Een landarbeider is iemand die zijn fysieke kracht in dienst stelt van een boer bij het werken op diens grond. Andere benamingen zijn: agrarisch medewerker, daggelder, dagloner, keuter, knecht, huur(heuer)man.

Schaftende landarbeiders omstreeks 1955

Vanaf het ontstaan van de eerste boeren ten tijde van de neolithische revolutie waren er landarbeiders in de vorm van familieleden en knechten die de boer bijstonden in zijn lichamelijke arbeid.

Het verschil tussen een knecht en een landarbeider is echter dat de eerste intern bij de boer woont en ongehuwd is. De landarbeider woont met zijn gezin in een huisje nabij de boerderij. De landarbeid was seizoensgebonden en de lonen lagen traditioneel laag.
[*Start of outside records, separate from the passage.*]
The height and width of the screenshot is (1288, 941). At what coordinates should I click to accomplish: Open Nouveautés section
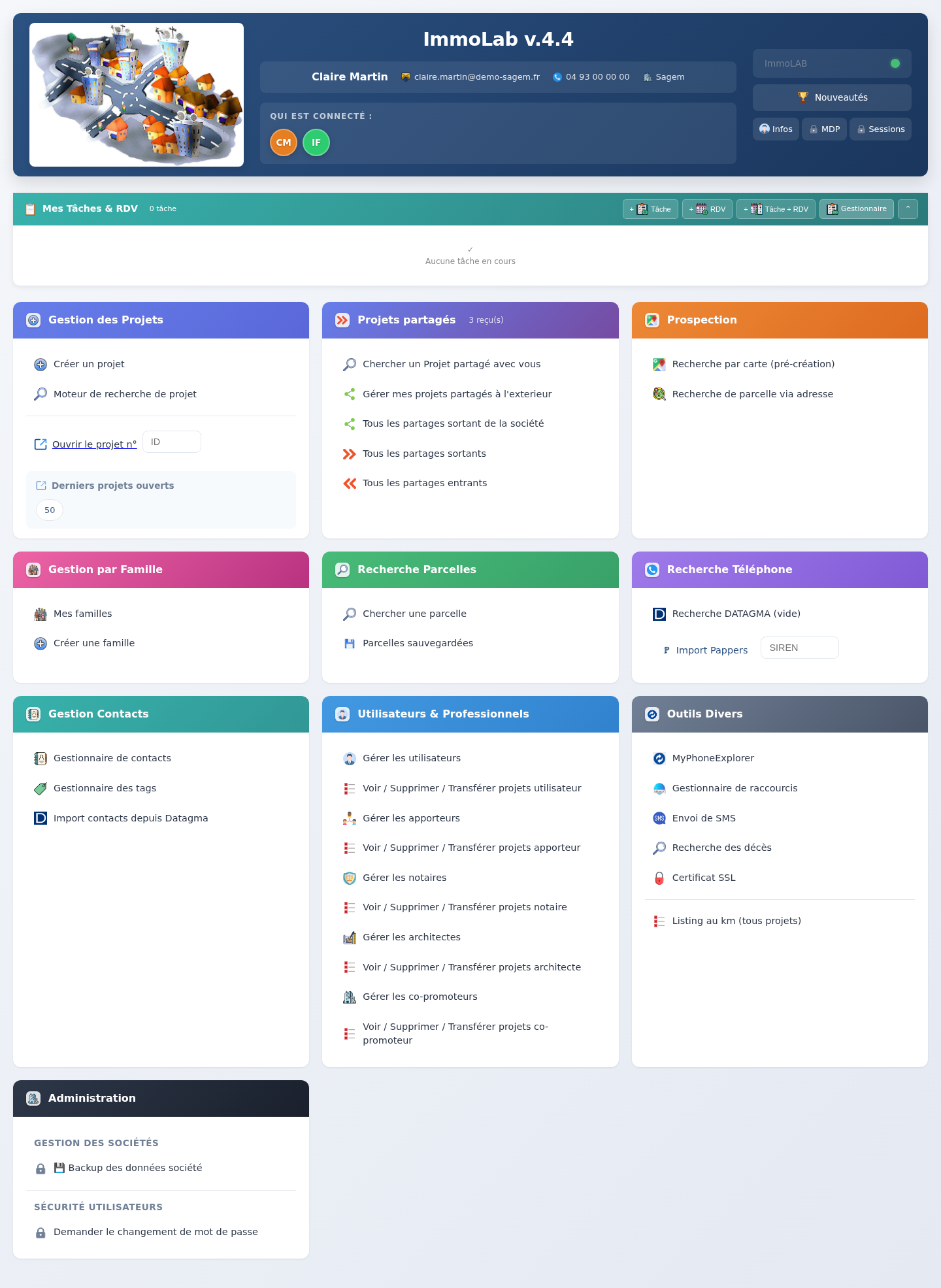832,97
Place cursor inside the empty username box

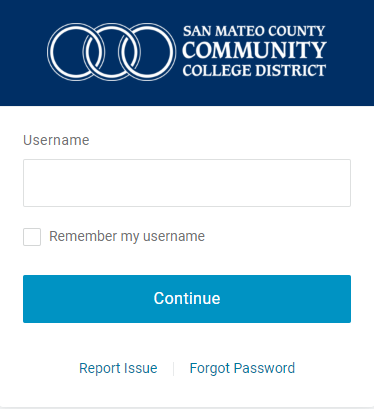click(187, 183)
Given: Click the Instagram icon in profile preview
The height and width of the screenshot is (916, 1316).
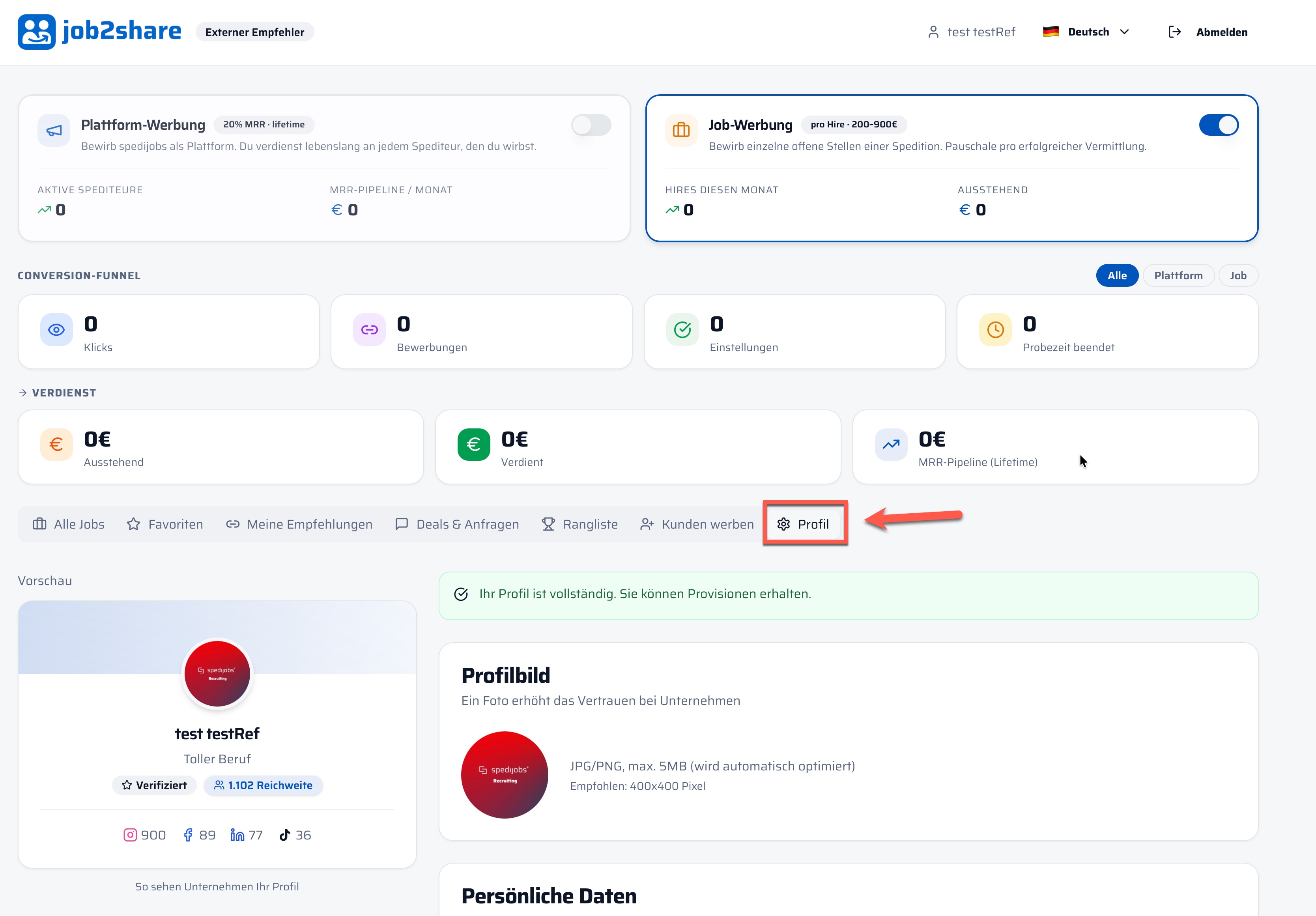Looking at the screenshot, I should pos(130,835).
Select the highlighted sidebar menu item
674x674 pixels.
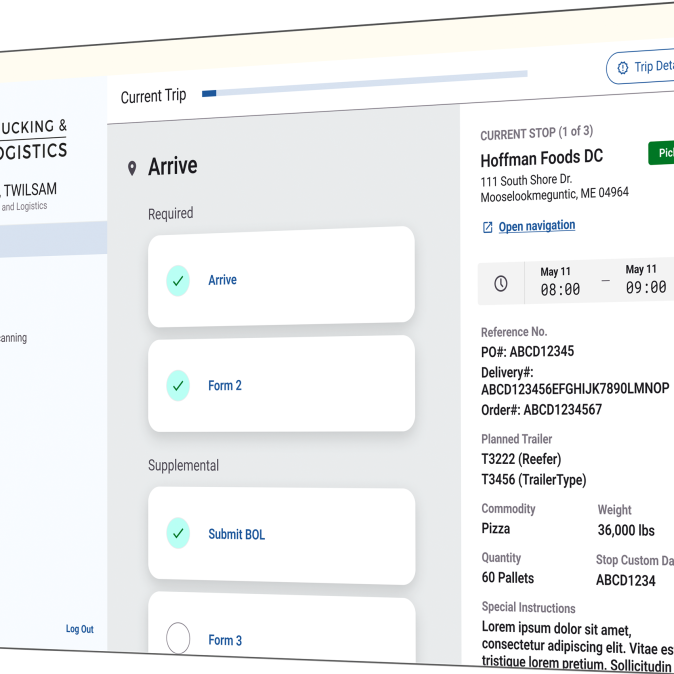coord(50,240)
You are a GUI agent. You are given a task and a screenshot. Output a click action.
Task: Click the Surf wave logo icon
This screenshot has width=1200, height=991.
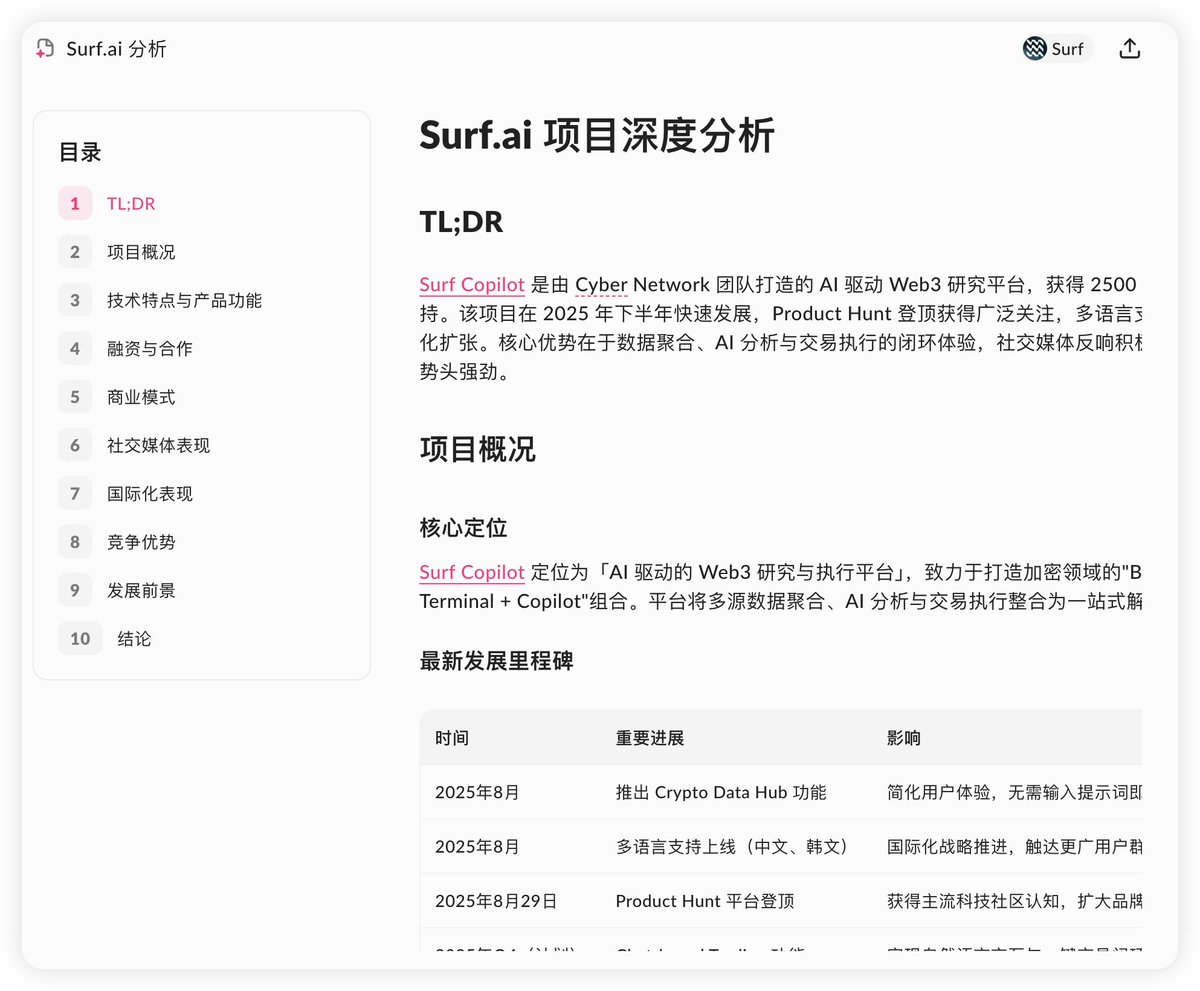coord(1033,48)
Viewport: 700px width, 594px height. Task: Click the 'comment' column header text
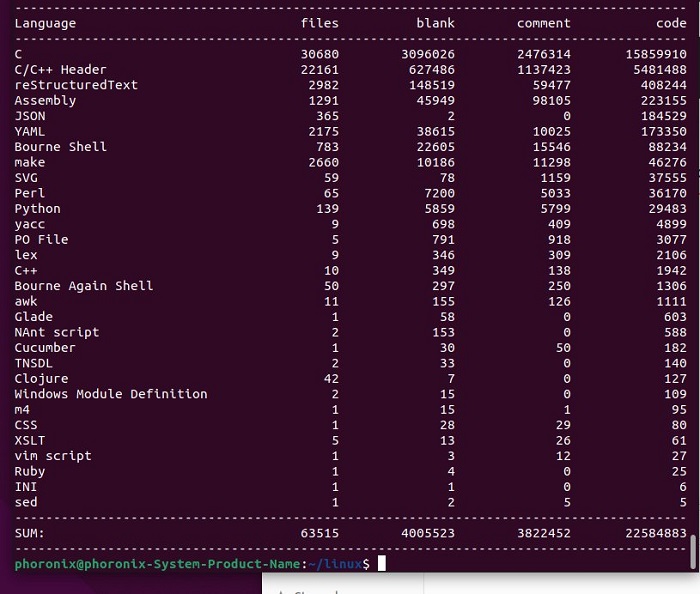click(x=544, y=23)
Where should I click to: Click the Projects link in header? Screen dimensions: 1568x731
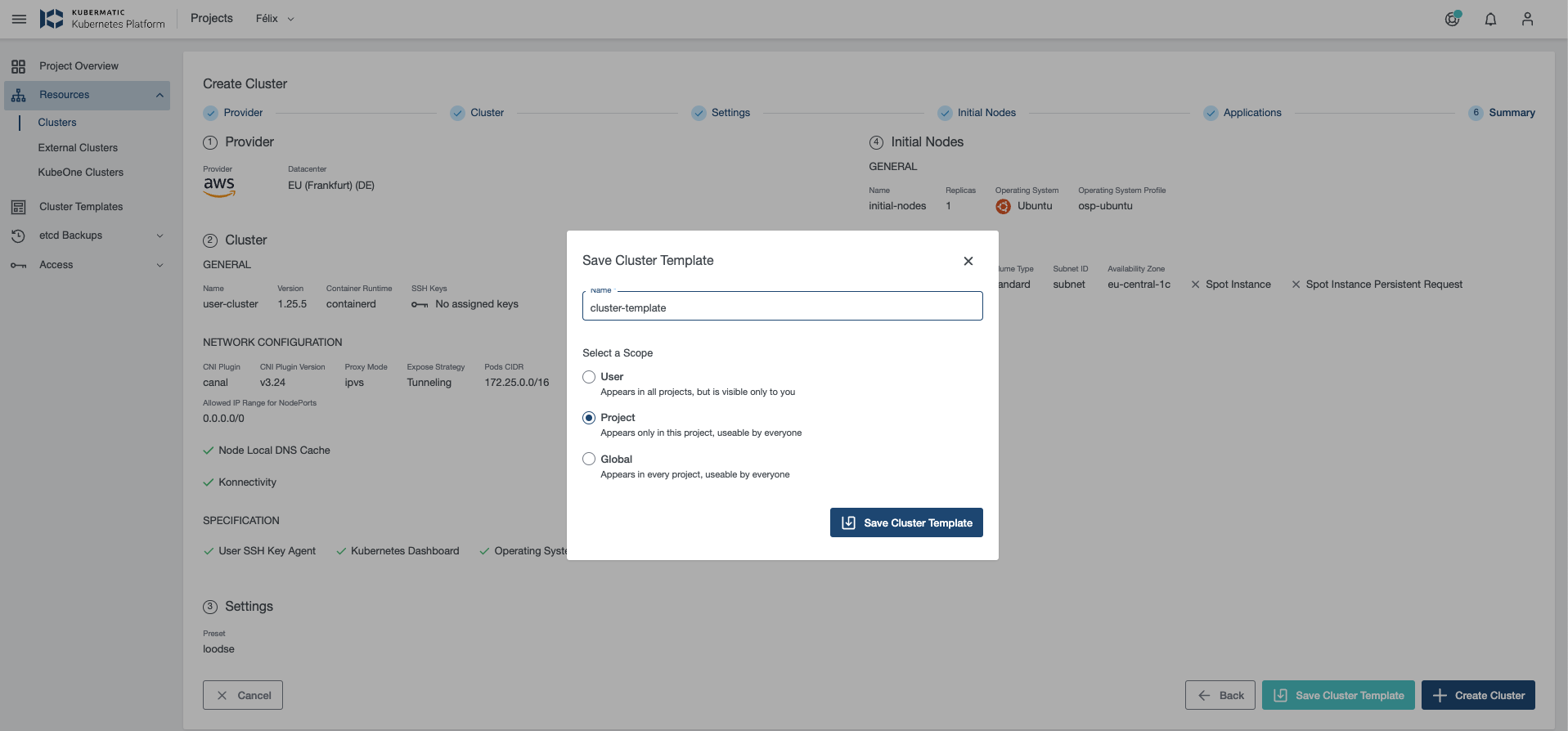pos(211,19)
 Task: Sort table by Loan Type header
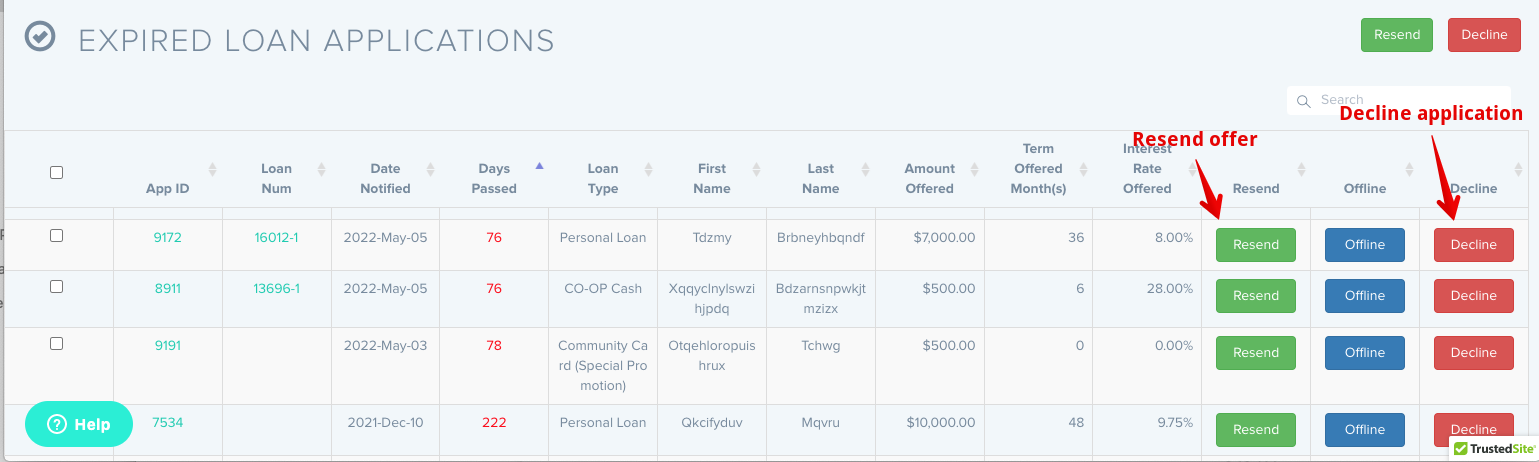tap(603, 178)
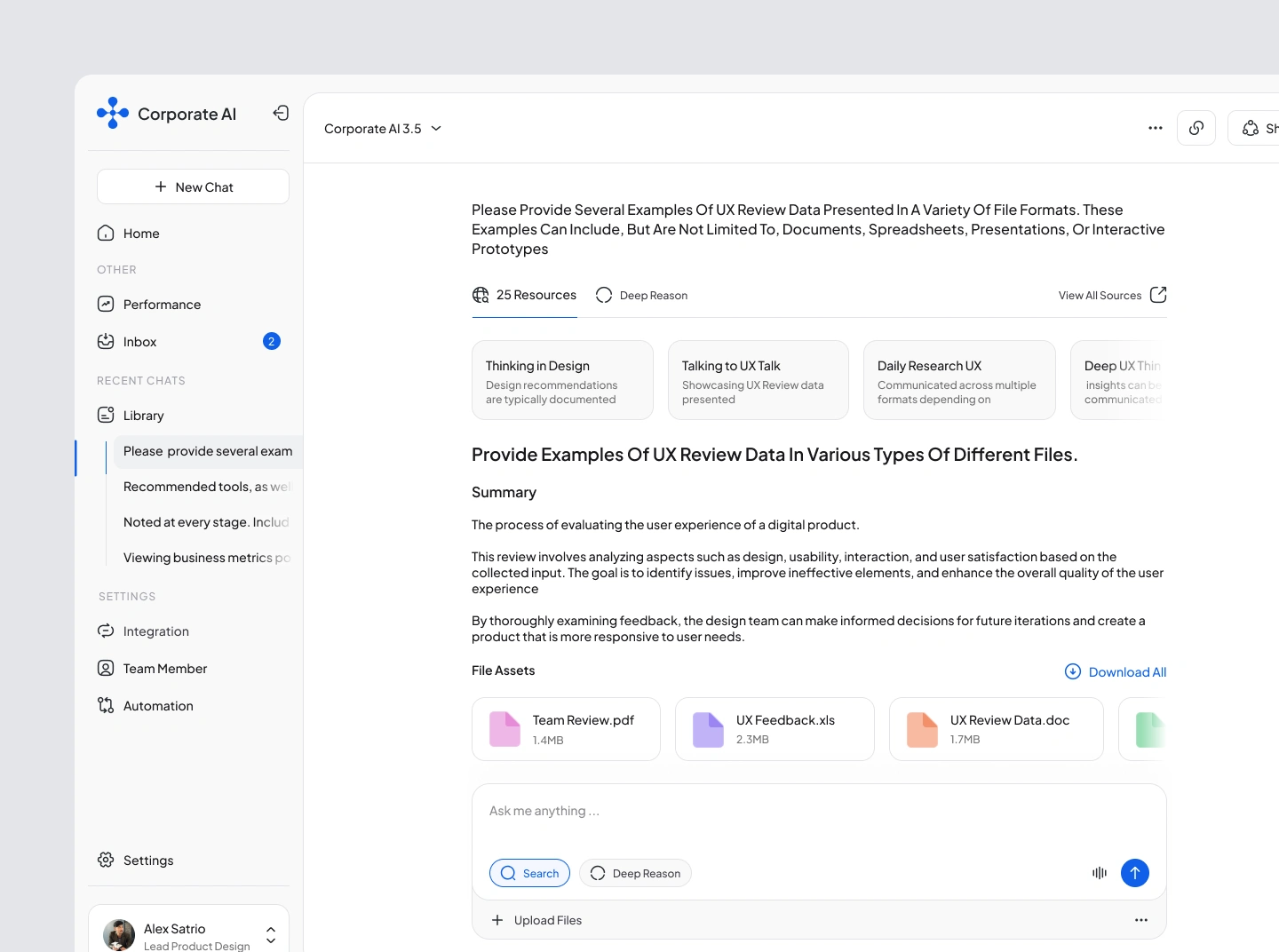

Het landarbeidersgezin had echter de beschikking over een grote moestuin en was tot op bepaalde hoogte zelfvoorzienend.

Na de Tweede Wereldoorlog verdween het beroep van landarbeider, evenals dat van (boeren)knecht. De reden was gelegen in de zich snel ontwikkelende landbouwmechanisatie en tegelijkertijd in het beschikbaar komen van beter betaalde banen in de industrie. Hierdoor trokken velen van hen naar de dorpen en steden. De vrijkomende huisjes werden gesloopt of gekocht door toeristen. De rol van het paard werd door de tractor overgenomen, en de diensten van de landarbeider werden vervangen door die van het loonbedrijf.

Landarbeiders waren vooral werkzaam in de akkerbouw. Knechten dienden daar voor de verzorging van de werkpaarden. De veeboeren hadden voornamelijk knechten in dienst, evenals melkers en/of herders.